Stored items

■ ■ ■ ■ ■ ■ ■

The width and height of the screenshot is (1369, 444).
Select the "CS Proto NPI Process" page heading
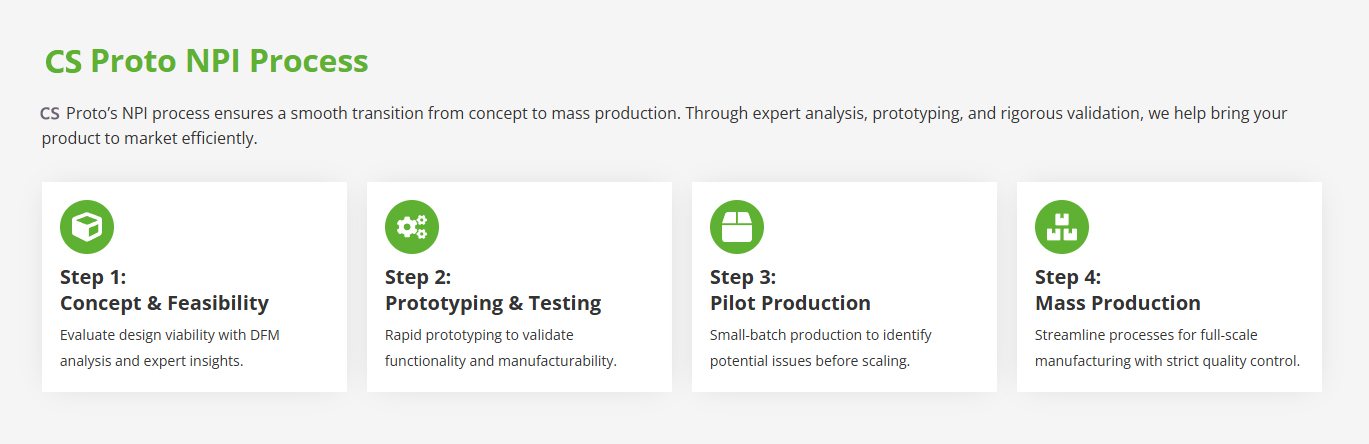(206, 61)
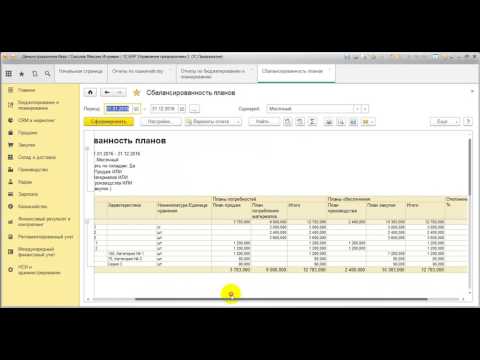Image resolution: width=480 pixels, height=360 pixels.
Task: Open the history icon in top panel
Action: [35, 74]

■ ■ ■ ■ ■ ■ ■

→ **Prompt**
Reproduce every entry above exactly, and omit the pictures.

→ **Exercise answer**
The width and height of the screenshot is (1369, 444).
Select the "CS Proto NPI Process" page heading
(206, 61)
Image resolution: width=480 pixels, height=360 pixels.
Task: Open the history icon in top panel
Action: [35, 74]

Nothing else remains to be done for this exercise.